# Start of DATA LISTING

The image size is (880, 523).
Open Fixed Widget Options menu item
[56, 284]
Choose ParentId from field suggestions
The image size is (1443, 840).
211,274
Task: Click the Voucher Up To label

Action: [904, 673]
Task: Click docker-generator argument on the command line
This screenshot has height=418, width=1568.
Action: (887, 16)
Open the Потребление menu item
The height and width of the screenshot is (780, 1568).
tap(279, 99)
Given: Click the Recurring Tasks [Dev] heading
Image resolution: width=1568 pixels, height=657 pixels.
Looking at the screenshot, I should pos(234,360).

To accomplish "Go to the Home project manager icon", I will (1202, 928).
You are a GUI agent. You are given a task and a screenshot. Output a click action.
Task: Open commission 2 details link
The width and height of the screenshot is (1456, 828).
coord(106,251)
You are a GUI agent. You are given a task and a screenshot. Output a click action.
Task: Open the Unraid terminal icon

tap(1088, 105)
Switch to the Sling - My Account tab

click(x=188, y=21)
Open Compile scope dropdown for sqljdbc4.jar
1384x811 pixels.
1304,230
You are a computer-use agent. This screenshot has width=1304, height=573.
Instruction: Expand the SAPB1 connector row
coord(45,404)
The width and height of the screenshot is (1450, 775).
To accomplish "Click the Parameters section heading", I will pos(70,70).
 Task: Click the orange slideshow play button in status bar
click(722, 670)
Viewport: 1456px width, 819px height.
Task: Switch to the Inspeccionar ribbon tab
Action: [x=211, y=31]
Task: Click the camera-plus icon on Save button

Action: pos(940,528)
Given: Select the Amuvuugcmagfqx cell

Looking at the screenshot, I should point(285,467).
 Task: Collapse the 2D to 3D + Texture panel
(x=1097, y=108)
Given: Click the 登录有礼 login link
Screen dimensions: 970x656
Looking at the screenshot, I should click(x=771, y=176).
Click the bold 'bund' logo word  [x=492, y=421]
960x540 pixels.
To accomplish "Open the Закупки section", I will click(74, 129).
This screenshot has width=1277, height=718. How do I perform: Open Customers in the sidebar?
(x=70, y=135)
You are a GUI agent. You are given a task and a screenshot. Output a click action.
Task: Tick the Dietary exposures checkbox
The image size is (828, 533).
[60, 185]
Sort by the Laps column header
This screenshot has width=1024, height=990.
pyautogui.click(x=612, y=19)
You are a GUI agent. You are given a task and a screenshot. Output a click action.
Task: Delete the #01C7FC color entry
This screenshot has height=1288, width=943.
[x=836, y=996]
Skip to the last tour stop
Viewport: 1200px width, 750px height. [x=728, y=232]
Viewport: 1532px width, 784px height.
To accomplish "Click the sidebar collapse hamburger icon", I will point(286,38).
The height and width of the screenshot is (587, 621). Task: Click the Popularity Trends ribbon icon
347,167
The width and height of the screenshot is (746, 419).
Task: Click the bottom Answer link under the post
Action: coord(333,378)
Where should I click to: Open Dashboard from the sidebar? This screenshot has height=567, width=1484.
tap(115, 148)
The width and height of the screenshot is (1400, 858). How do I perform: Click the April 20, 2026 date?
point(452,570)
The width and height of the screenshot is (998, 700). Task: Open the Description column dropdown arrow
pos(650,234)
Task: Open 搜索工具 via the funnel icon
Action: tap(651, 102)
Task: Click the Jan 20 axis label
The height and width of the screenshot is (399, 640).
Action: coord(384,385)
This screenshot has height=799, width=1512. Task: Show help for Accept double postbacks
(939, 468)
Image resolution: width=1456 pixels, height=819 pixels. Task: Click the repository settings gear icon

# End of DATA LISTING

=== BRIEF ===
Find every line in the records above that contains the string "from", matching case exactly, and copy each of those lines.

=== RESPONSE TO THE EXERCISE ===
Choose ParentId from field suggestions
Where should I click to: Open Dashboard from the sidebar? This screenshot has height=567, width=1484.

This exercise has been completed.